The second patient (41 years old) collapsed after elective cesarian section delivering twins. She was taken to the intensive care unit with NYHA functional class IV, the diagnosis of PPCM was made, and heart failure therapy and bromocriptine treatment were initiated. Thereafter, her condition improved rapidly (Table 1).
Experimental data implicate a causal role of the 16 kDa prolactin for the development of PPCM in mice, which was prevented by suppression of prolactin secretion with bromocriptine before the onset of the disease (3). Similarly, in a small pilot study, bromocriptine prevented the recurrence of PPCM in a subsequent pregnancy in women who survived PPCM in the previous pregnancy (3).
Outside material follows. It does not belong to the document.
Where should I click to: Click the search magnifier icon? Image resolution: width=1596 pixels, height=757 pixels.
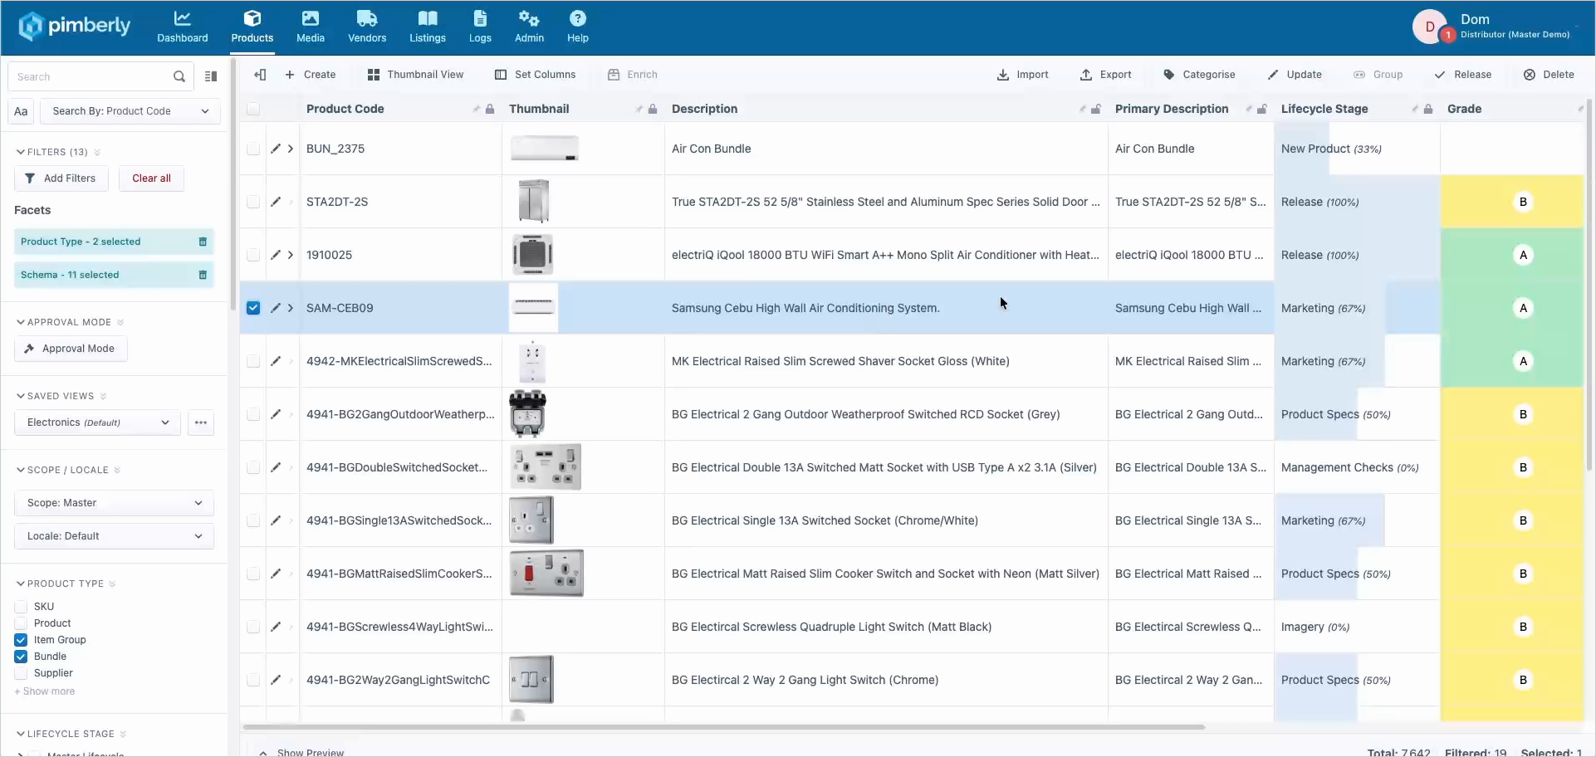tap(179, 76)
The present study reports 2 patients with acute PPCM in whom bromocriptine treatment in addition to standard heart failure therapy was associated with recovery and prevention of chronic heart failure. This observation supports the notion that prolactin, specifically its 16 kDa derivate, seems to play a crucial role not only for the initiation but also for the progression of PPCM.
Experimental data suggest a major protective effect of bromocriptine in PPCM by eliminating 16 kDa prolactin (3).
Previous reports attribute positive effects to bromocriptine treatment in heart failure patients independent from PPCM (4). These 16 kDa prolactin-independent effects of bromocriptine may include the elimination of the vasoconstrictive 23 kDa prolactin as well as direct agonistic effects of bromocriptine on the dopamine DA2 receptors, which may lower norepinephrine release, antagonize aldosterone, and down-regulate type 1 angiotensin receptors (5,6). Therefore, beneficial effects of bromocriptine on the sympathetic nervous system and on hemodynamics may combine to assist recovery of PPCM patients.
However, both patients described here obtained beta-blockers and angiotensin-converting enzyme inhibitors before and during bromocriptine therapy, which may limit the mentioned effects of bromocriptine on sympathetic tone and hemodynamics. Nevertheless, it is possible that a multifactorial role of bromocriptine might ultimately account for its beneficial effects.
As a limitation to the present observation, it should be noted that some PPCM patients recover spontaneously (1). Therefore, a controlled randomized study is needed in order to determine the true value of bromocriptine as a specific novel therapy for PPCM.
Please note: This study was supported by the Jean Leducq Foundation.